Injured by a landmine during fighting in Egypt he was taken to a hospital in what was then Palestine and took the opportunity to write poems while he recovered, and then went back to active service. He was killed during the Allied invasion of Normandy. He was only 24 years old.

Some people have said that he would have been one of the century's greatest poets if he had lived. Keith Douglas himself said that most of the poetry of the war would be written only after it was over, whether by soldiers or civilians. He knew that this war had involved civilians to a much greater extent than ever before, though he did not know that an estimated 27 million civilians would be killed by the end of the war - double the number of soldiers killed.
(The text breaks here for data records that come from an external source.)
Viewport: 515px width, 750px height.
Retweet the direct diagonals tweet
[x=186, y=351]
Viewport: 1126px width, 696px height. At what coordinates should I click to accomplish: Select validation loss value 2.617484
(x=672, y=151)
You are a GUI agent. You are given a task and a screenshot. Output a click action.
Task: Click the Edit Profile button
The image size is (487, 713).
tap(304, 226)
The poem 'How To Kill' requires more than just one read through to pick-up on the meanings, nuances and clever use of language which are used to convey what is the most base human act, that of killing another human. The introduction of the mosquito which then becomes a metaphor for the bullet which kills his enemy is, in my humble opinion, quite brilliant.
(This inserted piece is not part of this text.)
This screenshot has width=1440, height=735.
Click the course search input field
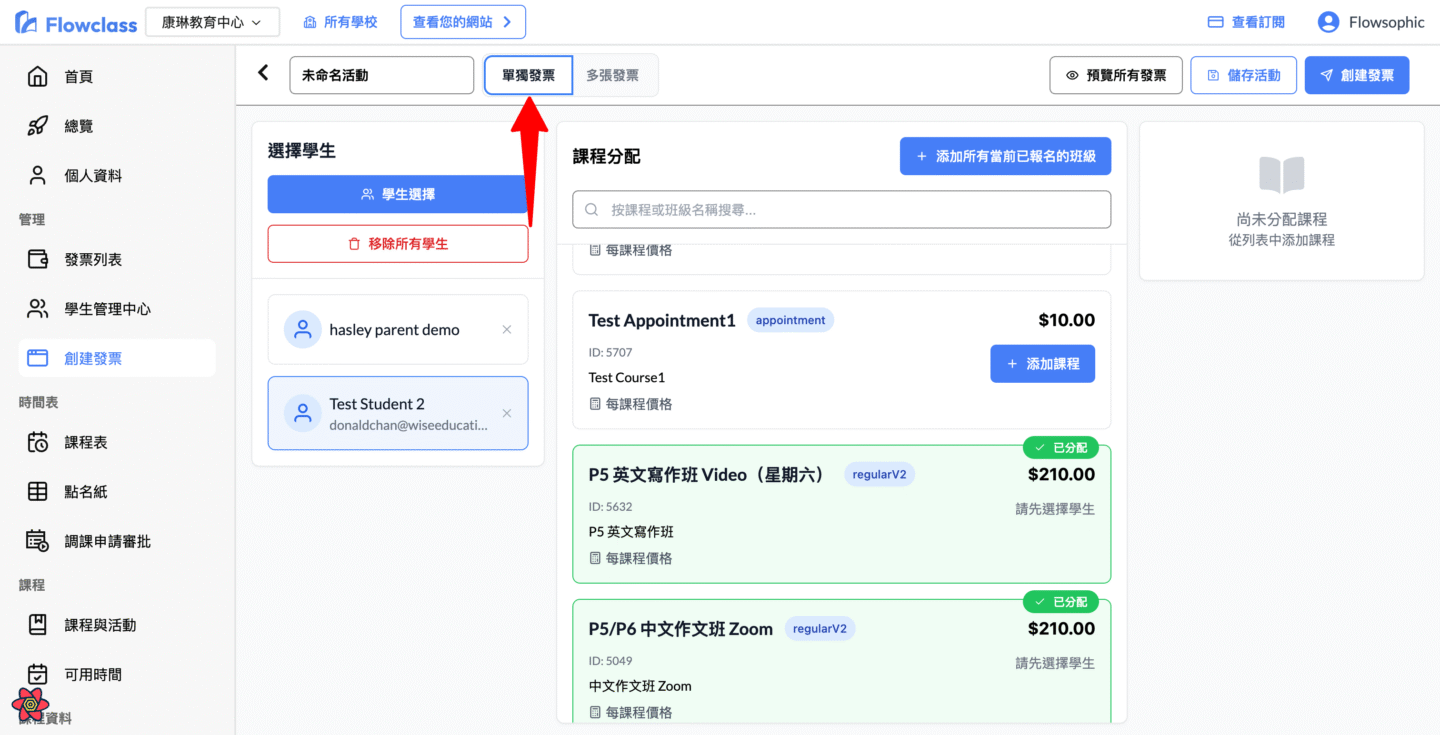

How to Kill by Keith Douglas

Under the parabola of a ball,
a child turning into a man,
I looked into the air too long.
The ball fell in my hand, it sang
in the closed fist: Open Open
Behold a gift designed to kill.

Now in my dial of glass appears
the soldier who is going to die.
He smiles, and moves about in ways
his mother knows, habits of his.
The wires touch his face: I cry
Now. Death, like a familiar, hears

and look, has made a man of dust
of a man of flesh. This sorcery
I do. Being damned, I am amused
to see the centre of love diffused
and the waves of love travel into vacancy.
How easy it is to make a ghost.

The weightless mosquito touches
Her tiny shadow on the stone,
and with how like, how infinite
a lightness, man and shadow meet.
They fuse. A shadow is a man
when the mosquito death approaches.

2 comments:

Span Ows said...

I presume the time of your post was quite deliberate. 11:11 am on 11/11. Maybe not but nice one if it was.
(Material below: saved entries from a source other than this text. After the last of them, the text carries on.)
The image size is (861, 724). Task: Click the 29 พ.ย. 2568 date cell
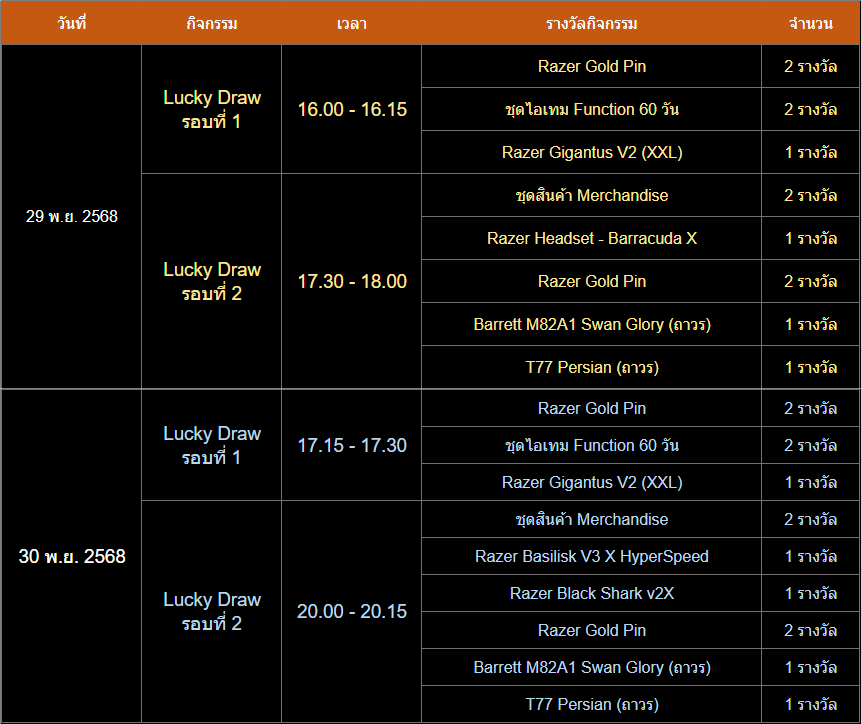(x=71, y=216)
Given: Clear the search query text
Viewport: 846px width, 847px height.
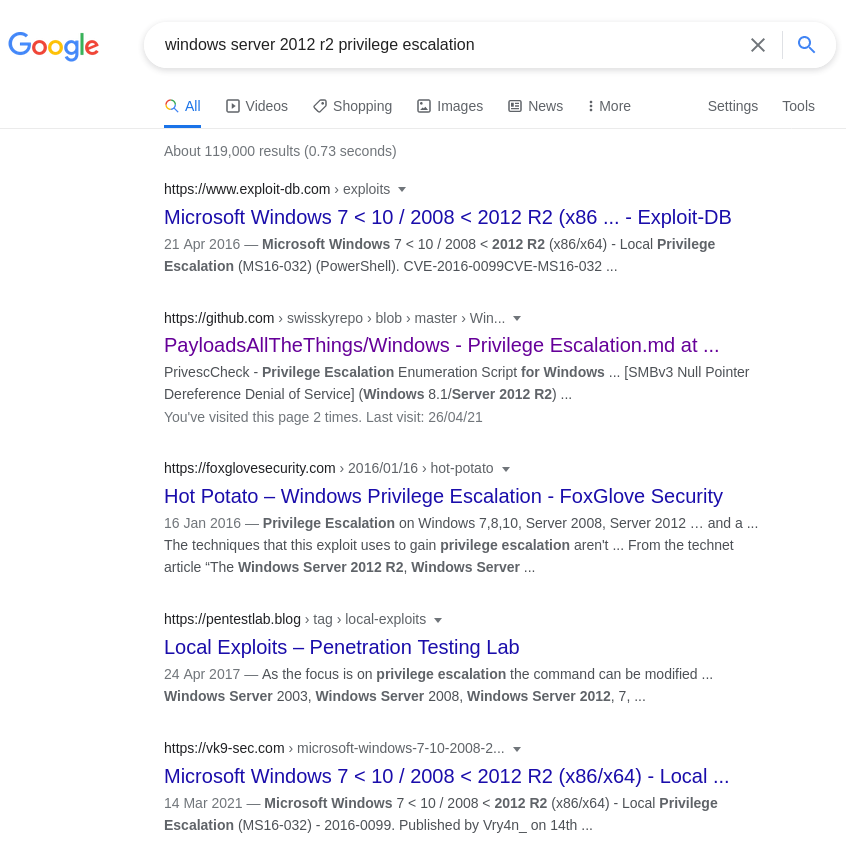Looking at the screenshot, I should 758,45.
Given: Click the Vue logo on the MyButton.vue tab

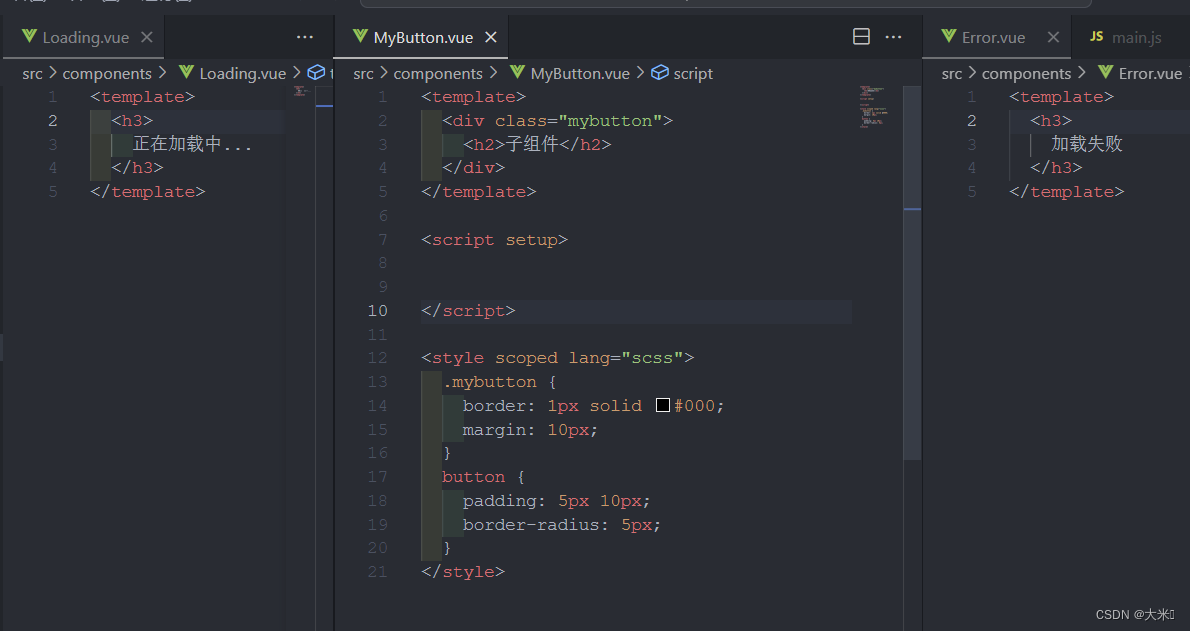Looking at the screenshot, I should pos(359,36).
The thing re war poetry is that what we now have will probably never be repeated. WW2 and more so WW1 'created' many brilliant poets but now war is faster, even "in the trenches" communication is constant - and mostly electronic - and to top it all people don't write any more! Now I know some do but I think my generalisation is still valid. It is such a shame but a reason to treasure those poets - known and not so well known - that became what they were through extreme experience of war and death.

Paul said...

The timing was deliberate. I think you are right about communication, the funny thing is, blogs aside, the parts of our lives that have been enriched by the Internet are excatly the same aspects that benefitted from the printed media growing or the expansion of telephone useage. Poetry and folk music aren't any more popular because of the Internet for example.